• **PROBLEM**: Copy every line of the records below word for word, leaving out the pictures.

(Extracted records)

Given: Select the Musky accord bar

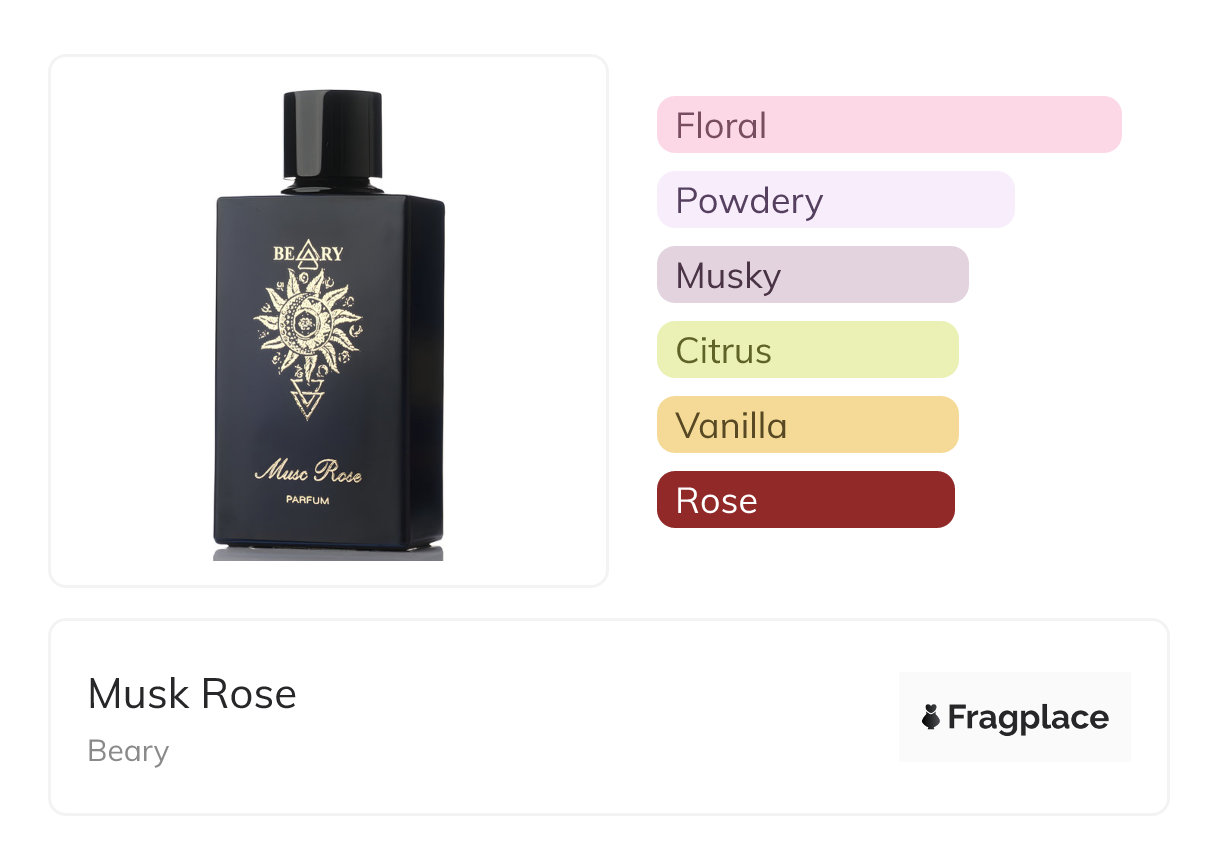Looking at the screenshot, I should (813, 275).
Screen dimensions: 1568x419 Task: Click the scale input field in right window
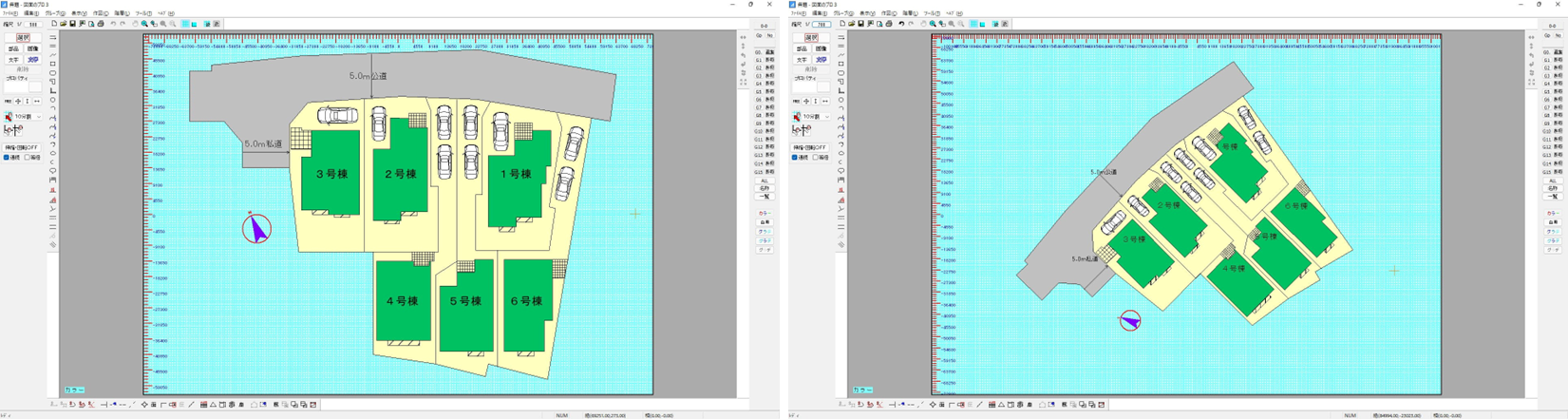(822, 24)
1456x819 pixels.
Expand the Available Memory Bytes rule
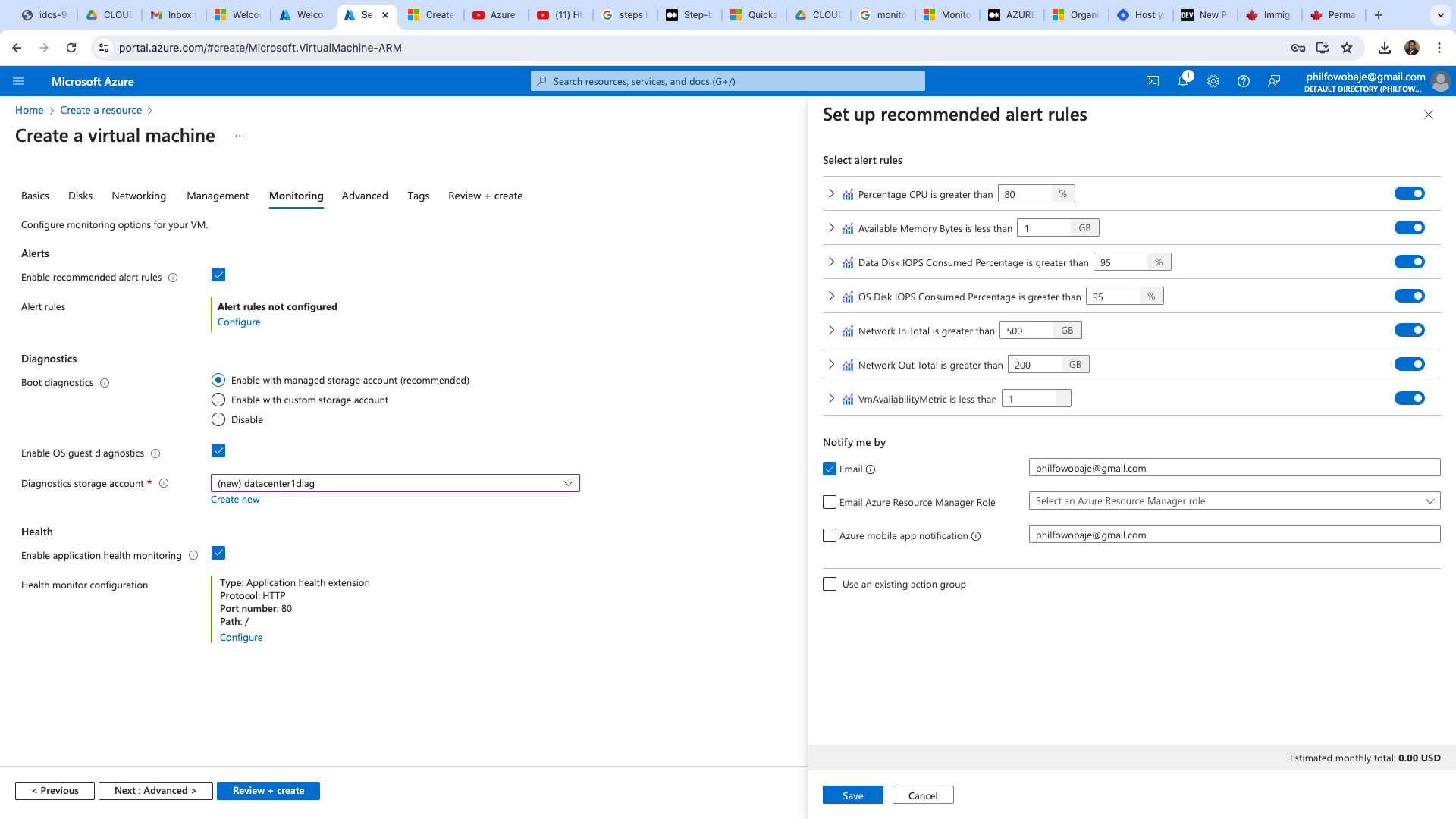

• **THE REPLY**:
Given: Select the Musky accord bar

Looking at the screenshot, I should (813, 275).
Screen dimensions: 1568x419 Task: Click the scale input field in right window
(822, 24)
1456x819 pixels.
Expand the Available Memory Bytes rule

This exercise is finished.